BentoML is an open-source framework for ML model serving, bridging the gap between Data Science and DevOps.
What does BentoML do?
- Package models trained with any framework and reproduce them for model serving in production
- Package once and deploy anywhere, supporting Docker, Kubernetes, Apache Spark, Airflow, Kubeflow, Knative, AWS Lambda, SageMaker, Azure ML, GCP, Heroku and more
- High-Performance API model server with adaptive micro-batching support
- Central hub for teams to manage and access packaged models via Web UI and API
👉 To connect with the community and ask questions, check out BentoML Discussions on Github and the BentoML Slack Community.

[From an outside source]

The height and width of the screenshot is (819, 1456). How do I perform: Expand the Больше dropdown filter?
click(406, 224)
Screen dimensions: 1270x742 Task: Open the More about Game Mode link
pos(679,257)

Moving trained Machine Learning models to serving applications in production is hard. Data Scientists are not experts in building production services. The trained models they produced are loosely specified and hard to deploy. This often leads ML teams to a time-consuming and error-prone process, where a jupyter notebook along with pickle and protobuf file being handed over to ML engineers, for turning the trained model into services that can be properly deployed and managed by DevOps.
BentoML is framework for ML model serving. It provides high-level APIs for Data Scientists to create production-ready prediction services, without them worrying about the infrastructure needs and performance optimizations. BentoML does all those under the hood, which allows DevOps to seamlessly work with Data Science team, helping to deploy and operate their models, packaged in the BentoML format.
Check out Frequently Asked Questions page on how does BentoML compares to Tensorflow-serving, Clipper, AWS SageMaker, MLFlow, etc.
Online serving with API model server:
- Containerized model server for production deployment with Docker, Kubernetes, OpenShift, AWS ECS, Azure, GCP GKE, etc
- Adaptive micro-batching for optimal online serving performance
- Discover and package all dependencies automatically, including PyPI, conda packages and local python modules
- Support multiple ML frameworks including PyTorch, Tensorflow, Scikit-Learn, XGBoost, and many more
- Serve compositions of multiple models
- Serve multiple endpoints in one model server
- Serve any Python code along with trained models
- Automatically generate HTTP API spec in Swagger/OpenAPI format
- Prediction logging and feedback logging endpoint
- Health check endpoint and Prometheus
/metrics
endpoint for monitoring - Model serving via gRPC endpoint (roadmap)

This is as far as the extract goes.